R. Gregory Nokes

R. Gregory Nokes is a Northwest author whose books embrace major events in the history of the American West, including the settlement of early Oregon, the debate over slavery in Oregon and California, and the treatment of Chinese and other minorities. His latest contribution is a chapter on early settler and abolitionist Jesse Applegate in the newly published “Eminent Oregonians: Three Who Matter.” His other books are also listed below.

Also by the author:

Breaking Chains

They were brought in bondage from Missouri.

Breaking Chains: Slavery on Trial in the Oregon Territory tells the story of slaves brought to Oregon from Missouri in the mid 1800s. It is told against the background of the national controversy over slavery that led to Civil War in 1861.

Relying on court testimony, Nokes’ book includes a rare account of the relationship between a slave and his master from the slave’s point of view. He recounts the 15-month court battle in which former slaves Robin and Polly Holmes sought to free their three children held by Missouri emigrant Nathaniel Ford.

The book is certain to shock the many readers who were unaware that there were ever black slaves in Oregon, or that the question of whether Oregon would be a free or slave state was hotly debated when voters approved the state constitution in 1857. Also, the book details Oregon’s exclusion laws against black immigration during most of its early history.

Eminent Oregonians

Three Northwest authors contribute biographical portraits of eminent Oregonians:
Steve Forrester, a seasoned interpreter of the U.S. Senate’s history and culture, skillfully appraises the brief but consequential career of Senator Richard Neuberger.

Jane Kirkpatrick weaves an intense account of pioneering journalist and women’s rights champion Abigail Duniway.

R. Gregory Nokes concludes with an insightful reading of antislavery campaigner and political maverick Jesse Applegate.

Greg Nokes, Author

R. Gregory Nokes is the author of Massacred for Gold: The Chinese in Hells Canyon; Breaking Chains: Slavery on Trial in the Oregon Territory; and his latest work: The Troubled Life of Peter Burnett.  He travelled the world as a reporter and editor for The Associated Press and The Oregonian. He is a graduate of Willamette University and attended Harvard University as a Nieman Fellow. He and his wife, Candise, live in West Linn, Oregon.

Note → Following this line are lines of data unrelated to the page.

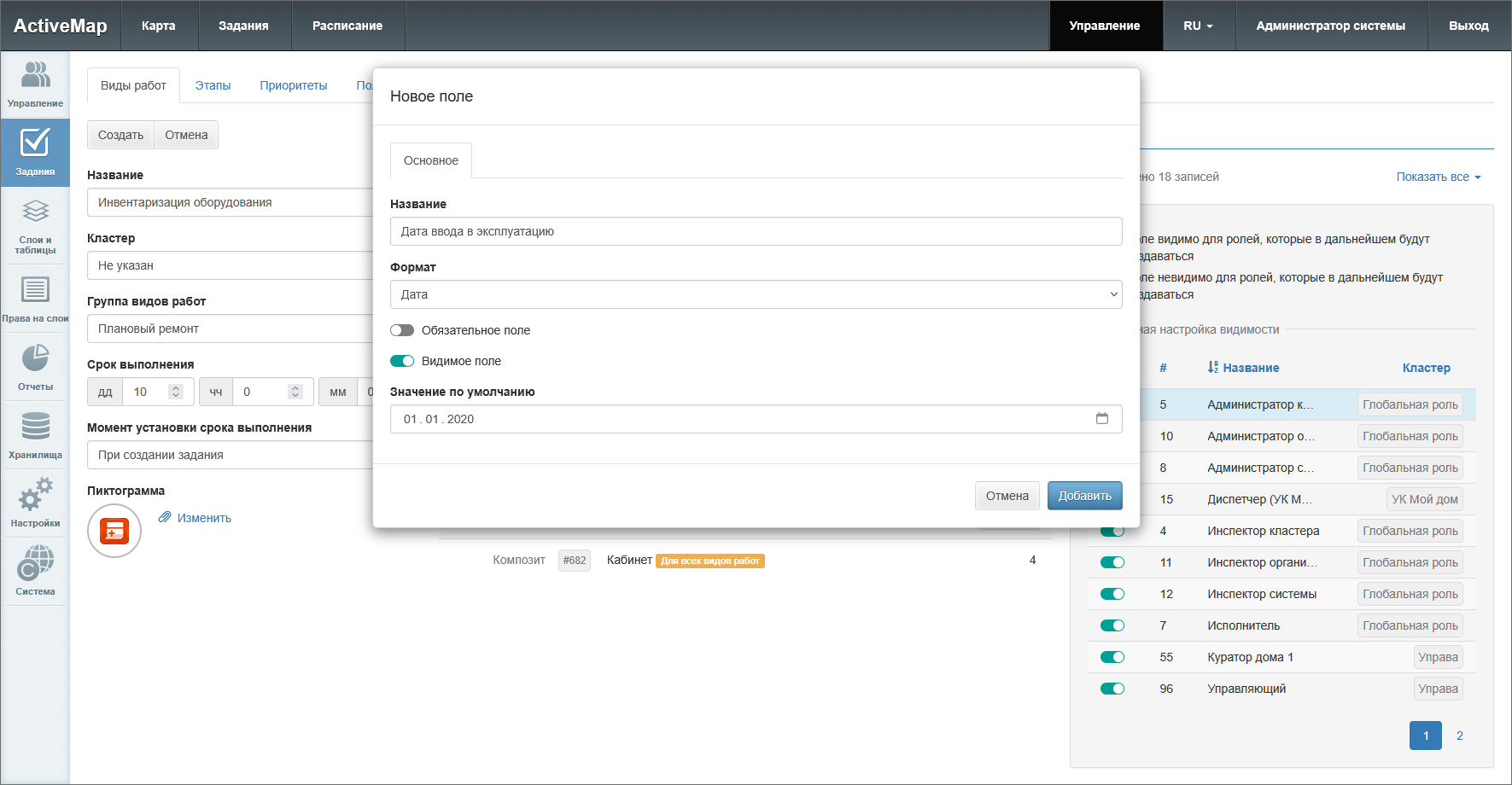Switch to the Этапы tab
Screen dimensions: 1512x785
click(213, 85)
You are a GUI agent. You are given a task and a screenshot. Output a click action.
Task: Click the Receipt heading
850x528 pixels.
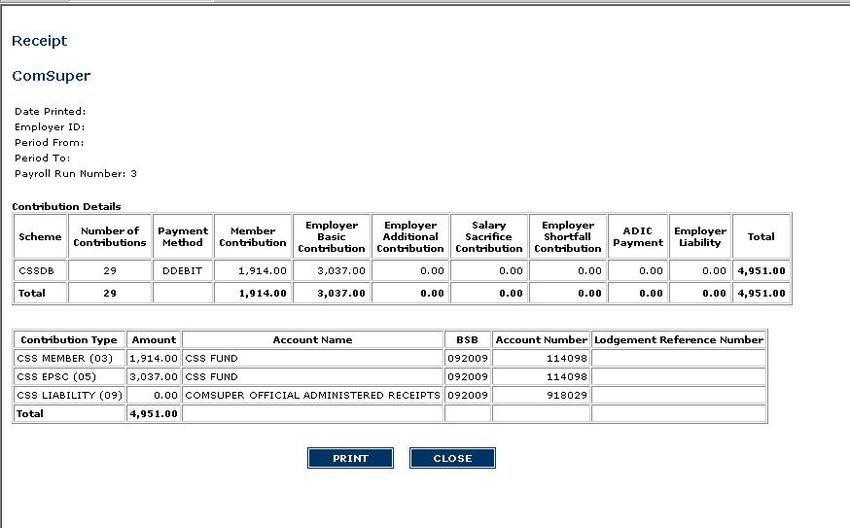click(x=39, y=41)
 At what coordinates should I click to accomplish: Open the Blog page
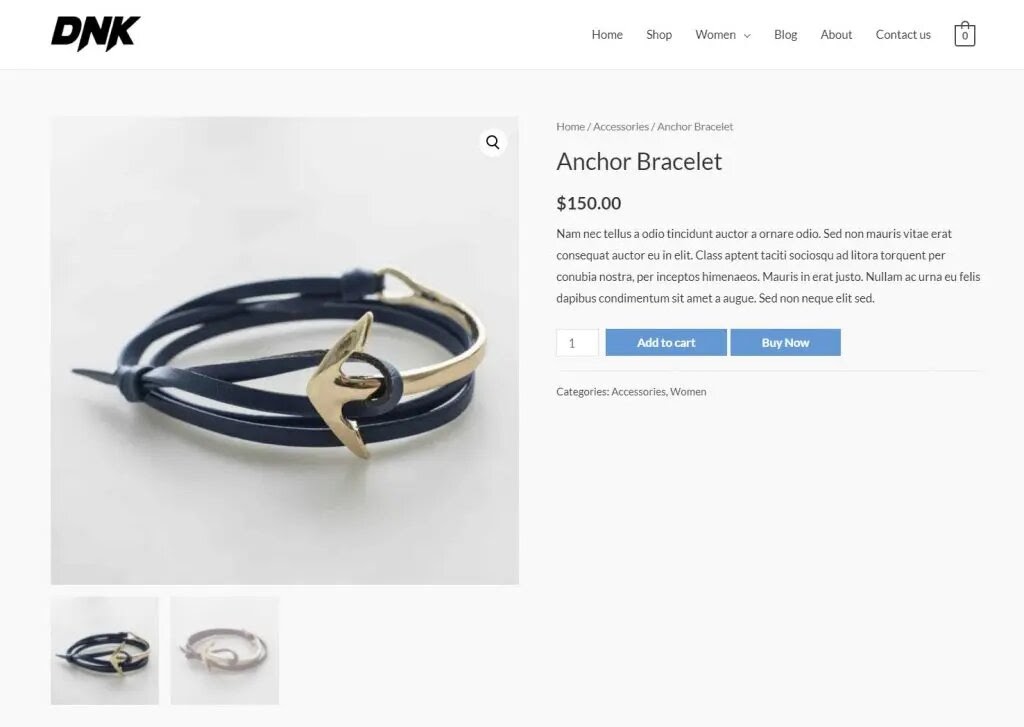click(785, 35)
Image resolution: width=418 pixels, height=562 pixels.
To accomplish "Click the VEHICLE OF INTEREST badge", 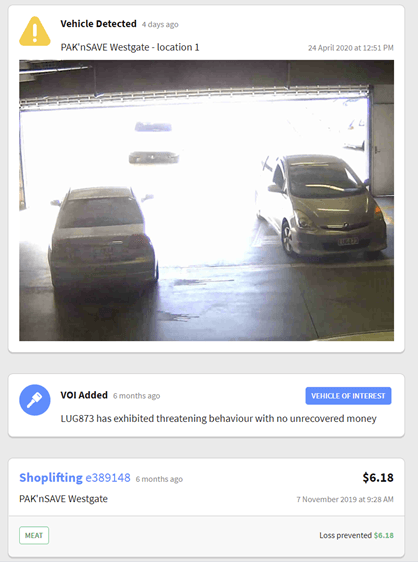I will 348,396.
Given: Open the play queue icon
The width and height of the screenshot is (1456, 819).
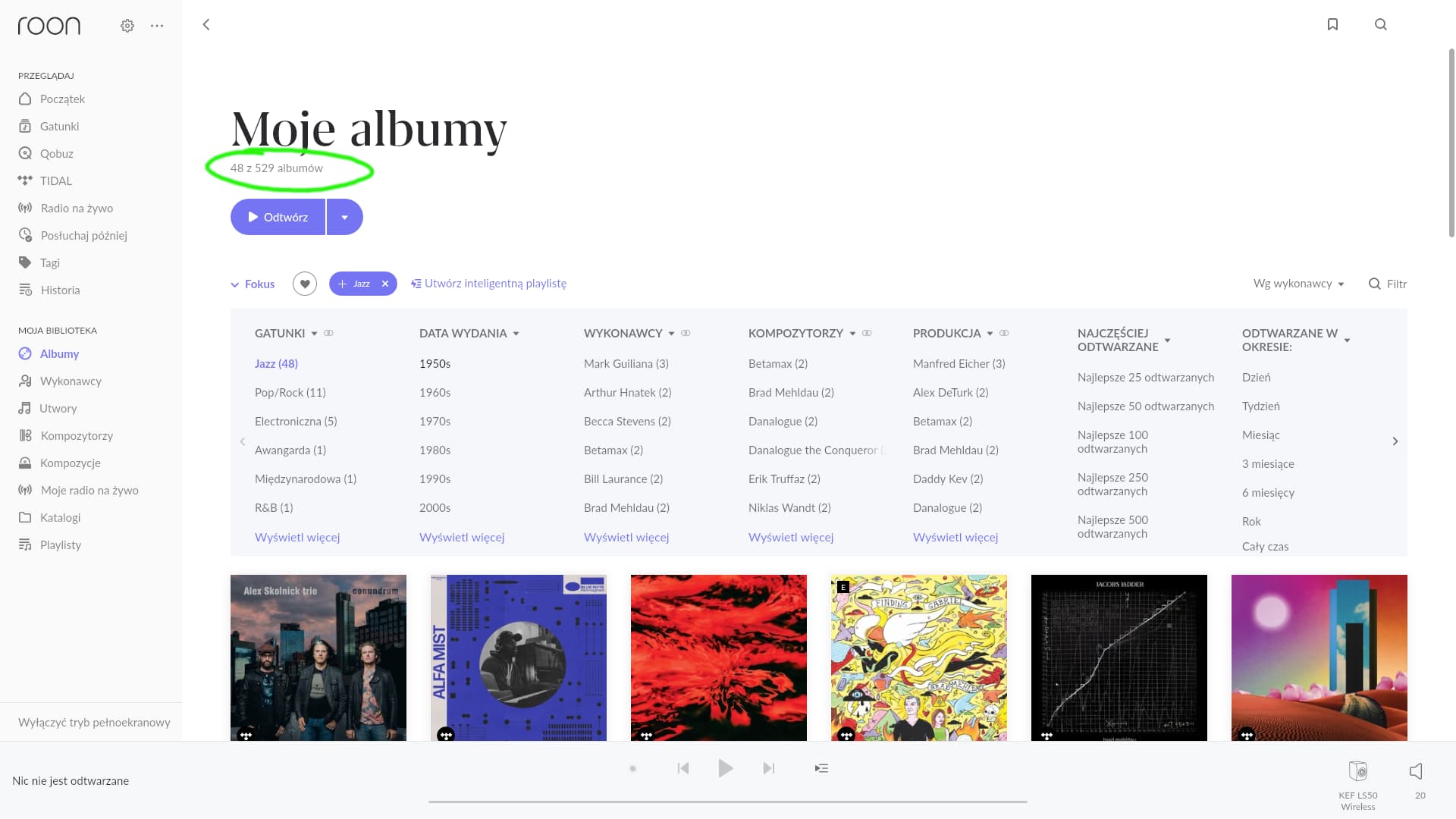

The Troubled Life Of Peter Burnett

The Troubled Life of Peter Burnett: Oregon Pioneer and First Governor of California is the first, full-length biography of this western explorer and California’s first governor. A former slaveholder, he could never seem to get beyond his single-minded goal of banning blacks and other minorities from the West.

Peter Burnett helped organize the first major wagon train to the Oregon Country, where he served on Oregon’s first elected government and was Oregon’s first supreme court judge. He opened a wagon road from Oregon to California, and worked with the young John Sutter to develop the new city of Sacramento. Within a year of arriving in California, voters overwhelmingly elected him as their first governor. He also served on the California Supreme Court, remembered for a notoriously racist decision in the Archy Lee slavery case.

Burnett resigned from many of his important positions, including the governorship, where he was widely perceived a failure. Historians, scholars and readers with an interest in western history will welcome this accessible and deeply researched account of this puzzling historical figure.

Massacred For Gold

Massacred for Gold: The Chinese in Hells Canyon is the first authoritative account of the long-forgotten 1887 massacre of as many as 34 Chinese gold miners in Oregon’s Hells Canyon, the deepest canyon in North America.

The killers were an improbable gang of horsethieves and schoolboys in northeastern Oregon’s remote Wallowa country. Even though the killers were known, and one confessed, no one was ever convicted of the crime. A cover-up followed and the crime was all but forgotten for the next 100 years, until a county clerk found hidden records in an unused safe.